(Extracted data entries)
━━━━━━━━━━━━━━━━━━━━━━━━━━━━━━

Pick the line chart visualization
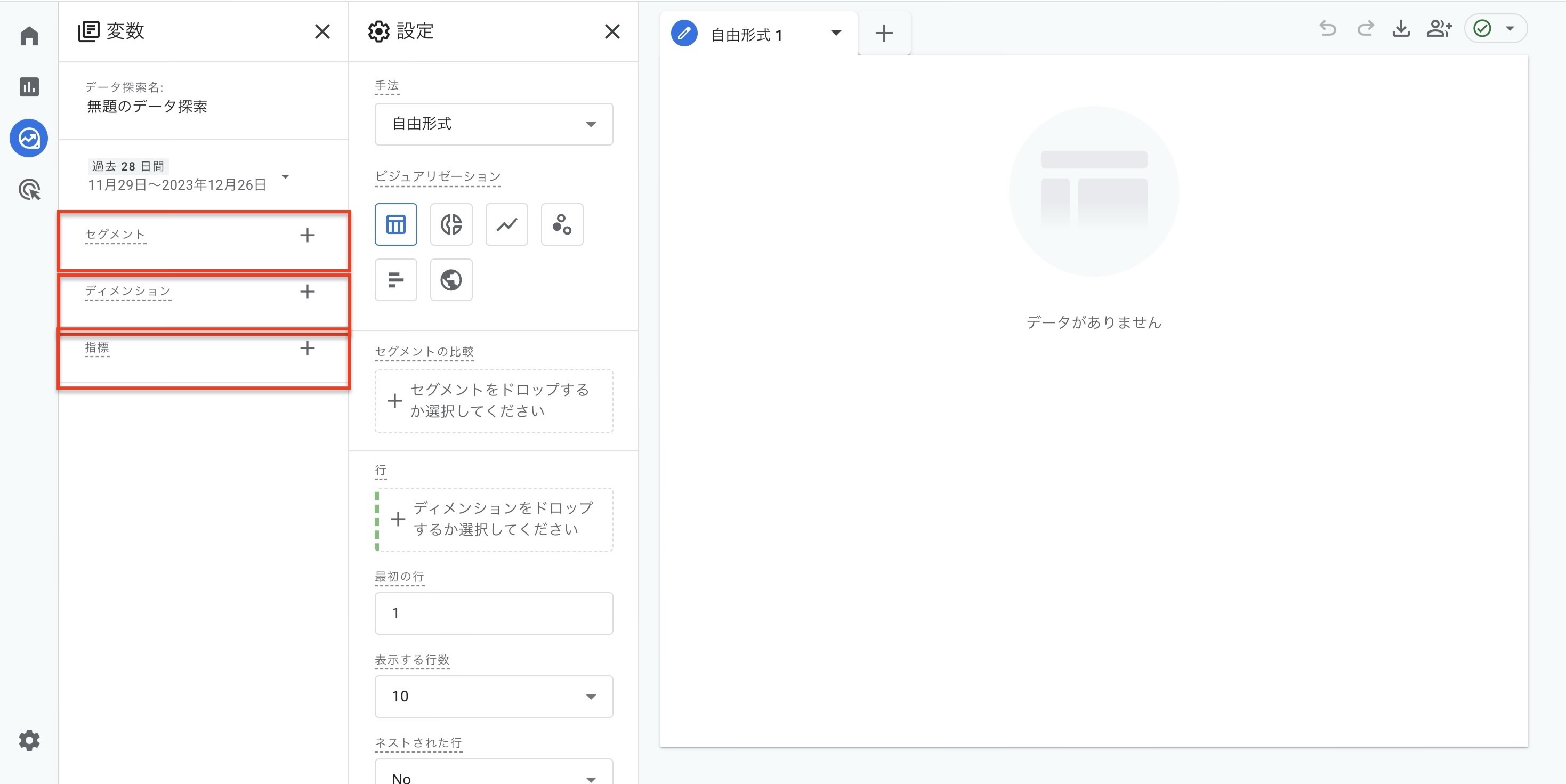506,224
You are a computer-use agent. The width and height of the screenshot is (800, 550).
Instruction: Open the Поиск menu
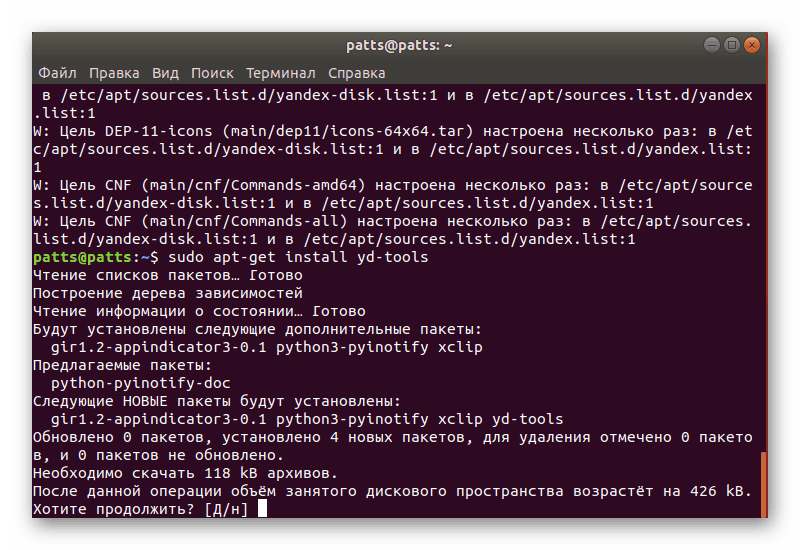click(212, 73)
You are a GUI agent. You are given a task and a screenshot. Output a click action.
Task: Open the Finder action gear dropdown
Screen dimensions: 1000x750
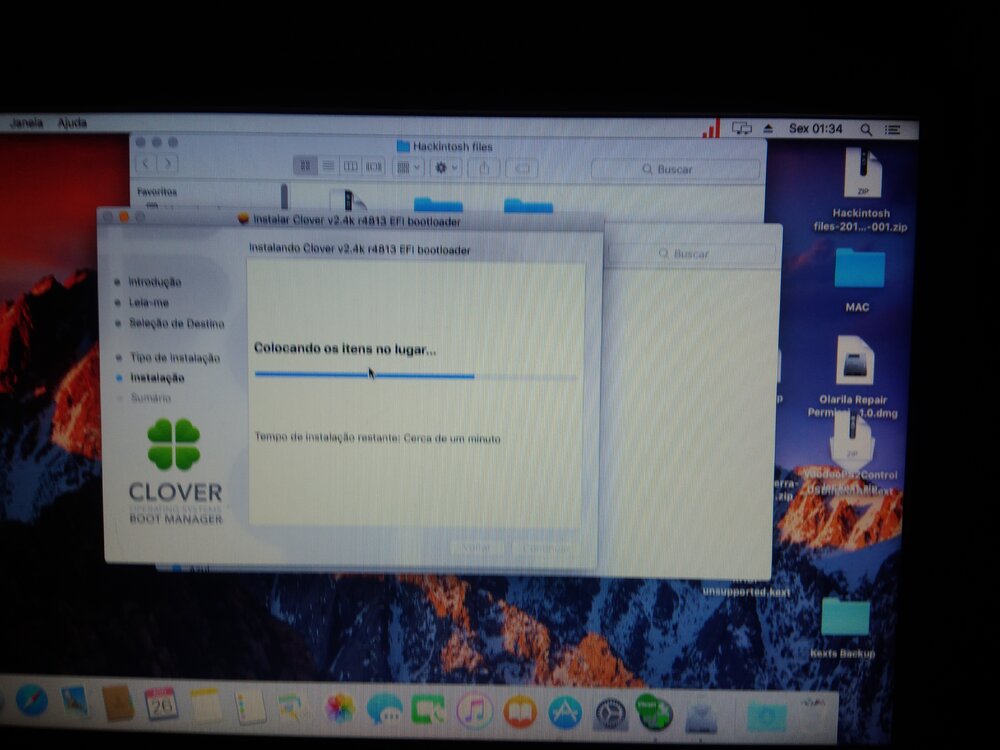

━━━━━━━━━━━━━━━━━━━━━━━━━━━━━━

▶ **Task to carry out**
Print the items verbatim, starting at the line containing "You are a GUI" and continuing through the end of the items, with both ends included. Leave the pictures out of your answer.

▶ **The reply**
You are a GUI agent. You are given a task and a screenshot. Output a click action.
Task: Open the Finder action gear dropdown
Screen dimensions: 1000x750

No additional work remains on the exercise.